Researchers from the University of Sydney say they have created a process that uses liquid metals and sunlight to produce green hydrogen from both freshwater and seawater.
Green hydrogen – hydrogen produced using only renewable sources – has been the focus of researchers and scientists across the globe looking to decarbonise hard-to-abate sectors like transport, manufacturing, agriculture, and major industry.
But even though the process of producing green hydrogen is well known, and predominantly focused on splitting water using methods such as electrolysis, photocatalysis, and plasma (artificial lightning), there are nevertheless a number of obstacles to this method that often lead to high costs or low yields.
One is cost, and the competition with batteries for a number of sectors such as passenger vehicles, and the other has been access to fresh water.
That’s where the new research from Professor Kourosh Kalantar-Zadeh, from the School of Chemical and Biomolecular Engineering, and his team at the University of Sydney come in, having developed a circular process that uses a liquid metal known as gallium to “harvest” hydrogen molecules from both freshwater and seawater.
┄┄┄┄┄┄
YOUR INSTRUCTIONS - In the green hydrogen text, list every sector named as a hard-to-abate sector that researchers want to decarbonize. Work only from the green hydrogen text above.
┄┄┄┄┄┄
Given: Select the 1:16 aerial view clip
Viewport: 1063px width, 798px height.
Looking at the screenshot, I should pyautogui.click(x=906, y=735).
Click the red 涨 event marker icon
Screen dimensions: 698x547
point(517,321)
┄┄┄┄┄┄
RESULT - Transport, manufacturing, agriculture, and major industry.